Yeah, Deng and Salmons are killing us, as predicted.

Hopefully Wade gets some offensive help this quarter...


----------



## Jace (Sep 26, 2005)

Wade2Bease said:


> Deng isnt missing.


He must love the AAA


----------



## Adam (Jan 28, 2003)

Bizarre lineup with Beasley at the 3 and Dorell at the 2.


----------



## Jace (Sep 26, 2005)

Heated said:


> That sure looked like a charge to me. At least as much as the Wade one did.


Yeah that was clearly a star call for Rose.

Bulls just now called for their first defensive foul 2 mins into the 2nd.

Of course that sequence is followed by a foul.

SunSports sorta fixing their sound


----------



## Wade2Bosh (Mar 31, 2004)

Nice J by Dorell


----------



## Wade County (Jun 22, 2003)

wtf arroyo...


----------



## Jace (Sep 26, 2005)

Dorell nice pull up

Arroyo has taken some terrible shots and just threw a horrible pass


----------



## Wade2Bosh (Mar 31, 2004)

What a play by Beasley.


----------



## Jace (Sep 26, 2005)

Nasty coast-to-coast, and1 pull up for Beas!!


----------



## Wade County (Jun 22, 2003)

Beas full court and 1


----------



## PoetLaureate (Feb 8, 2009)

Damn Beasley that was slick


----------



## Jace (Sep 26, 2005)

Mike is clearly more athletic this year.

Offensive foul for J-Ant, what'd he do? I missed it.


----------



## Wade2Bosh (Mar 31, 2004)

weak call there on joel.


----------



## Jace (Sep 26, 2005)

SunSports is truly pathetic.


----------



## Jace (Sep 26, 2005)

Nice shot Arroyo, finally


----------



## Jace (Sep 26, 2005)

Nice block Dorell!

Any word on why he's out there instead of Jones? Is he still having tummy-troubles?


----------



## Jace (Sep 26, 2005)

Carlos thinking his jersey says 'WADE'

Nice rebound Beasley

Looks like Spo wants to calm Carlos down over a time out


----------



## Wade County (Jun 22, 2003)

Maybe they just think Dorell offers more than JJ? Not sure man.


----------



## Adam (Jan 28, 2003)

I will say, even though he looked like an idiot on that quick pullup, on that turnover where Arroyo drove and threw it away Dorell was wide open under the basket but never turned his head around and Arroyo was looking to pass to him the entire time.

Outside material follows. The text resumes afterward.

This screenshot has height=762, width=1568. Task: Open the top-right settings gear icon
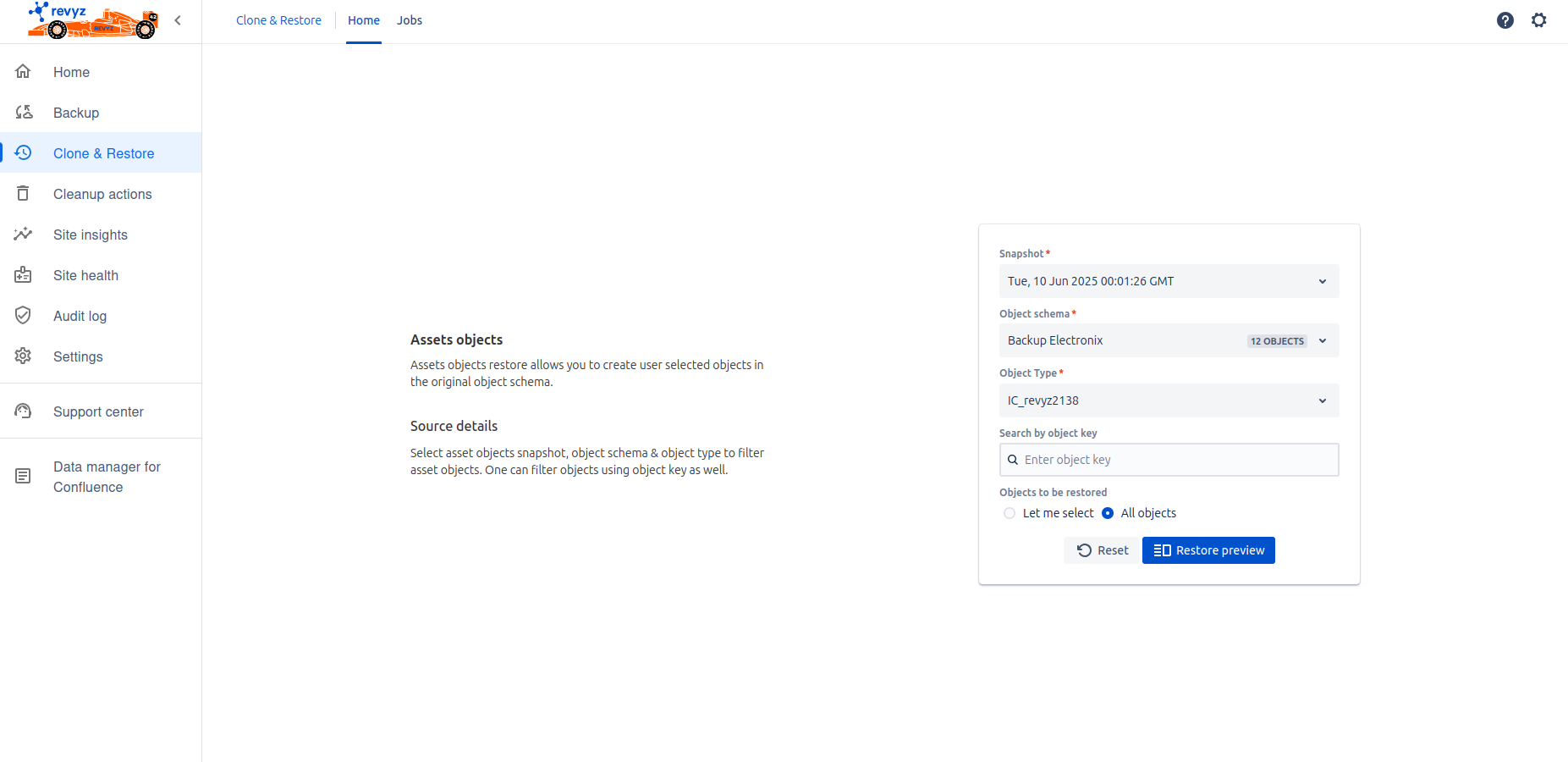(x=1538, y=20)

But Dorell is playing well since Salmons abused him on two drives.


----------



## Wade2Bosh (Mar 31, 2004)

nice steal and layup by Mario


----------



## Wade2Bosh (Mar 31, 2004)

UD is playing great. This role off the bench suites him well.


----------



## Wade County (Jun 22, 2003)

UD is money tonight.


----------



## Adam (Jan 28, 2003)

Chalmers made a layup! Thank you summer workouts!

Beasley working on 8 minutes at SF. Played 7 at PF in the first quarter.


----------



## PoetLaureate (Feb 8, 2009)

Would like to see a few more pick and rolls with Beasley, but playing well so far


----------



## Wade2Bosh (Mar 31, 2004)

This is the lineup well all thought would be our starting lineup. Dont think we've seen much of it this season.


----------



## Adam (Jan 28, 2003)

I think the Bulls went too long with Gibson. Thomas was really hurting us with his defense.


----------



## Wade2Bosh (Mar 31, 2004)

Mario draws the charge


----------



## Wade2Bosh (Mar 31, 2004)

wade2Bease!


----------



## Jace (Sep 26, 2005)

Nice UD tip and Wade-Beas alley oop


----------



## Wade2Bosh (Mar 31, 2004)

Rio with the tear drop


----------



## Wade2Bosh (Mar 31, 2004)

Wade!!!!!


----------



## Wade2Bosh (Mar 31, 2004)

49-48 Heat at the half


----------



## Wade County (Jun 22, 2003)

Sick move by Wade, but shouldnt have let Miller get wide open.


----------



## Adam (Jan 28, 2003)

Brad Miller ruined a good quarter.


----------



## Wade County (Jun 22, 2003)

Lovin Beas' rebounding. 8 in the first half is nice, especially when UD has 7 also.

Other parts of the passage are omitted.